The NCAA upheld its decision to strip the University of Louisville of their 2013 national title on Tuesday, after the school appealed the original decision.
The University of Louisville’s men’s basketball program is being punished because players and recruits received stripteases, lap dances and sex acts paid for by former director of basketball operations Andre McGee.
The NCAA said in a statement the Committee on Infractions decided the original punishment was fair, because the violations were serious and intentional and they continued for almost four years.
“(T)he panel found that a former Louisville director of basketball operations acted unethically when he committed serious violations by arranging striptease dances and sex acts for prospects, student-athletes and others, and did not cooperate with the investigation,” the NCAA said. “The violations in the case resulted in some men’s basketball student-athletes competing while ineligible.”

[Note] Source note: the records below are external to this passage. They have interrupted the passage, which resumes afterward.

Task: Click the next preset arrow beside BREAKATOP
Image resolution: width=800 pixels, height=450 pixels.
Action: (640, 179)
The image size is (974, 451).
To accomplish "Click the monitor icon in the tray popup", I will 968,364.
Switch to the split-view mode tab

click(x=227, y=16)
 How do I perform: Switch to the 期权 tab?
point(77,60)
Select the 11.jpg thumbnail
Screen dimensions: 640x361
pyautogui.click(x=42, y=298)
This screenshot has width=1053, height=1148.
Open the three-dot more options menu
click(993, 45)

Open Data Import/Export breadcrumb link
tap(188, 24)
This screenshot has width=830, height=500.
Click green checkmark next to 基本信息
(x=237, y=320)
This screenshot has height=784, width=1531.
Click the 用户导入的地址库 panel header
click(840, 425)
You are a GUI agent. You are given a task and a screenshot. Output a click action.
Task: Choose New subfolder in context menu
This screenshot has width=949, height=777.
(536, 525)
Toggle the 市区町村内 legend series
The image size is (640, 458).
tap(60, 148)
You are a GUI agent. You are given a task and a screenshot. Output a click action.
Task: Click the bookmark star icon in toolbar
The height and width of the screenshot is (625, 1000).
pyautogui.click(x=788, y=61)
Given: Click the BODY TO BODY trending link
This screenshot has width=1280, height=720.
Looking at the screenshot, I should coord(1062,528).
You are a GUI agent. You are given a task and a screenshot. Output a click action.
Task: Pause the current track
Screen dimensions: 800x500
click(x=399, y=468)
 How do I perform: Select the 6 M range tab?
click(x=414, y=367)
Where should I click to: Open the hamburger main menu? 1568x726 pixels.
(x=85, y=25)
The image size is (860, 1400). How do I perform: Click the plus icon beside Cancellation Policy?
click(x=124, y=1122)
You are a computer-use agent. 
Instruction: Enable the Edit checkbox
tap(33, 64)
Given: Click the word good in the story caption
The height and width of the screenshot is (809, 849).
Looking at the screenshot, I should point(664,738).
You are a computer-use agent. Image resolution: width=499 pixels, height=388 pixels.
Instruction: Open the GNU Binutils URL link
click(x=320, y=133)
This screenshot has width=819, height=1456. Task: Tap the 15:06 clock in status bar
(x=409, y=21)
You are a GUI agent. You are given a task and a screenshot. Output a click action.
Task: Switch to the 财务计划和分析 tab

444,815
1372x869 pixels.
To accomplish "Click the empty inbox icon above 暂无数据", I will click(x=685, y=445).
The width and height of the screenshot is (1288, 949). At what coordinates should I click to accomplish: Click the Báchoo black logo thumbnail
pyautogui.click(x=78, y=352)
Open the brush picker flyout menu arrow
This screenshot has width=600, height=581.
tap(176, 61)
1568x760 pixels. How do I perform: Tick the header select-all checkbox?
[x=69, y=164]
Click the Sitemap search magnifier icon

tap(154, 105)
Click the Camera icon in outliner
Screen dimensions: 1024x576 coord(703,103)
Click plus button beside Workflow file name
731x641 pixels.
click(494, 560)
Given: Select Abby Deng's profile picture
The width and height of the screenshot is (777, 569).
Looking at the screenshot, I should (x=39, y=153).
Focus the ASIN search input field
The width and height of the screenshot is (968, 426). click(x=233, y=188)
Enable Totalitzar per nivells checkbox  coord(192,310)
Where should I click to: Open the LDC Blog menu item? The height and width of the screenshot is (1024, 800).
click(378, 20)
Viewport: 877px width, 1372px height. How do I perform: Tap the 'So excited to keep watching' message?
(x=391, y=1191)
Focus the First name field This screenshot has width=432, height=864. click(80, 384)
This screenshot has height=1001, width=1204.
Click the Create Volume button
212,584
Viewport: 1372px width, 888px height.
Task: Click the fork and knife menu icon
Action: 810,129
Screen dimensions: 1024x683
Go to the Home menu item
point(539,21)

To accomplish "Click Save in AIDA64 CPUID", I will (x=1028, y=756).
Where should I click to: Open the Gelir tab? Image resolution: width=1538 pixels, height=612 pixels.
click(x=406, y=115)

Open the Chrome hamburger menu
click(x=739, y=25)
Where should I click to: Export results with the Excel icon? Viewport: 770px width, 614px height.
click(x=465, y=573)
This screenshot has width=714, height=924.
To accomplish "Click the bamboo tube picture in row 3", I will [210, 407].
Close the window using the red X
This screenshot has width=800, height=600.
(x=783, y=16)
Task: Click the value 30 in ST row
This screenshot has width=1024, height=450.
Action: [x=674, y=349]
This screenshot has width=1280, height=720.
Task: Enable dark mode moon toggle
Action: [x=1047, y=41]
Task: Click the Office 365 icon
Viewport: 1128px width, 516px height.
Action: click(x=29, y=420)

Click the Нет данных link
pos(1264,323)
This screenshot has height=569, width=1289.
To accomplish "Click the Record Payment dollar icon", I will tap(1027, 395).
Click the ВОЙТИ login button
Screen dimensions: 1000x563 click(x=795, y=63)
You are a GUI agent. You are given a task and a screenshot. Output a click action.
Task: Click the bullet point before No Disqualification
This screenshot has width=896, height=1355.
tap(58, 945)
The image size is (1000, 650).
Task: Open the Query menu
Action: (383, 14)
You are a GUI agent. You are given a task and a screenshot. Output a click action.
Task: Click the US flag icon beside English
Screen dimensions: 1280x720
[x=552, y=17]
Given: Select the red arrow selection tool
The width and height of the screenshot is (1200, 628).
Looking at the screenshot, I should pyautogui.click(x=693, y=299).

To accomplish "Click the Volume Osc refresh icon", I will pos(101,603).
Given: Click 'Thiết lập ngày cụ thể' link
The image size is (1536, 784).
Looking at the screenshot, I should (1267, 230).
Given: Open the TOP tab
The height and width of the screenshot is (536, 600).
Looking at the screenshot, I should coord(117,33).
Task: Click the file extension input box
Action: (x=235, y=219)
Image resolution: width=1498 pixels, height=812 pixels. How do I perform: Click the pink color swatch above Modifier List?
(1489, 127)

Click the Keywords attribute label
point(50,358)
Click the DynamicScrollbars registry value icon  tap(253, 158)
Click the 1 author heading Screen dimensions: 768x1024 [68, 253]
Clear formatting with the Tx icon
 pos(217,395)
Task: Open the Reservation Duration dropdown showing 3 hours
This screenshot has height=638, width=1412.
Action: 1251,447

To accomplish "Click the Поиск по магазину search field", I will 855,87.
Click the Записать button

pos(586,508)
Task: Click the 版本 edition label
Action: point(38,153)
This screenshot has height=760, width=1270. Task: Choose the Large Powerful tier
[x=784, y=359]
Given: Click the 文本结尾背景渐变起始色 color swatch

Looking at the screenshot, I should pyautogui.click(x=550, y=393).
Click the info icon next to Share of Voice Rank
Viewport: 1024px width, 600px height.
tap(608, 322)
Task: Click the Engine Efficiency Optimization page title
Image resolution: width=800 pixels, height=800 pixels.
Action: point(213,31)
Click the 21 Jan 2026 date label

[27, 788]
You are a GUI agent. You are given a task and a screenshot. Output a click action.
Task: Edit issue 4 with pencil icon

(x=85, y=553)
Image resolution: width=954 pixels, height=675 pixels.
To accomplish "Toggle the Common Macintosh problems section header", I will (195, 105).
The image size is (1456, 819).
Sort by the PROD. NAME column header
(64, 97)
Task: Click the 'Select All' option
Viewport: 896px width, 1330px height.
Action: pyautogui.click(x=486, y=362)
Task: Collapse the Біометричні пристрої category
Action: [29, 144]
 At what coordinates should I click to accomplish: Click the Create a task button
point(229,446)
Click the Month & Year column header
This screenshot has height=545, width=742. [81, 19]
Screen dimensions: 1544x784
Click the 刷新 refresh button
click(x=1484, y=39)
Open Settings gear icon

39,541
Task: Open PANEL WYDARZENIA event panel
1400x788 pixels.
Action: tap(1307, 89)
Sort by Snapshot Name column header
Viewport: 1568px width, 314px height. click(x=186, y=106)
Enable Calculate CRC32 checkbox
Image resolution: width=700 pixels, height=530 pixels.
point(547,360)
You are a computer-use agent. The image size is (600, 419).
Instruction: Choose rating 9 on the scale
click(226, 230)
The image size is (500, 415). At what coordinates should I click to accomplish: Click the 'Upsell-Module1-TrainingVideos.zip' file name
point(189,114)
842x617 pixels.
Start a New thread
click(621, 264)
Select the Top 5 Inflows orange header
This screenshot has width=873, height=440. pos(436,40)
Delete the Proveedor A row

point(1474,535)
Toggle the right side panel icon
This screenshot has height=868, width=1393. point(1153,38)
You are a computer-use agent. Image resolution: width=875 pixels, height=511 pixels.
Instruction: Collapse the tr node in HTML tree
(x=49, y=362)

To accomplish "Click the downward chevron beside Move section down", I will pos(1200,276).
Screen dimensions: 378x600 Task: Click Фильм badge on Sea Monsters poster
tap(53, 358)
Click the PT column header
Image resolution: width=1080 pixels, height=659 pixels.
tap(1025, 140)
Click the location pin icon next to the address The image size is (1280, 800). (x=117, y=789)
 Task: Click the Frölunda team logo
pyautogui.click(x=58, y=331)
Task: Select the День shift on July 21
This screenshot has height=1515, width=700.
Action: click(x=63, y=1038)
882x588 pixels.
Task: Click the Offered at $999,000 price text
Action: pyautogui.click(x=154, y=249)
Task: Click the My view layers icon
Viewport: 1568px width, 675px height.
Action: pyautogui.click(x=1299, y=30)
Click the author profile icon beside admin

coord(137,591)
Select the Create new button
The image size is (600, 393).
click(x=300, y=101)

In a statement, University of Louisville Interim President Greg Postel said he believed the NCAA’s decision was wrong and did not reflect the effort the school put in to cooperate and change policies following the original decision.
“We felt, and still feel, that the young men who earned those victories and the thousands of fans who supported them deserved our best effort,” the statement said. “The pain caused for our fans and the players who were not involved is perhaps the most regretful result of this decision.”
In December 2016, the NCAA issued a similar set of allegations against UNC. The allegations said by taking the paper courses that elicited the original NCAA allegations, men’s basketball players were given extra benefits that were not available to other students. In the Louisville case, the allegations also involve extra benefits to players, but the benefits are of a completely different nature.
The extra benefits allegations against UNC were later thrown out when it was revealed anyone at UNC could have taken the paper courses, and therefore the benefits were not solely available to athletes. The allegations against Louisville, however, were upheld.
Barbara Osborne, a UNC professor of exercise and sports science, said the punishment of vacating a national title is a fairly standard punishment from the NCAA.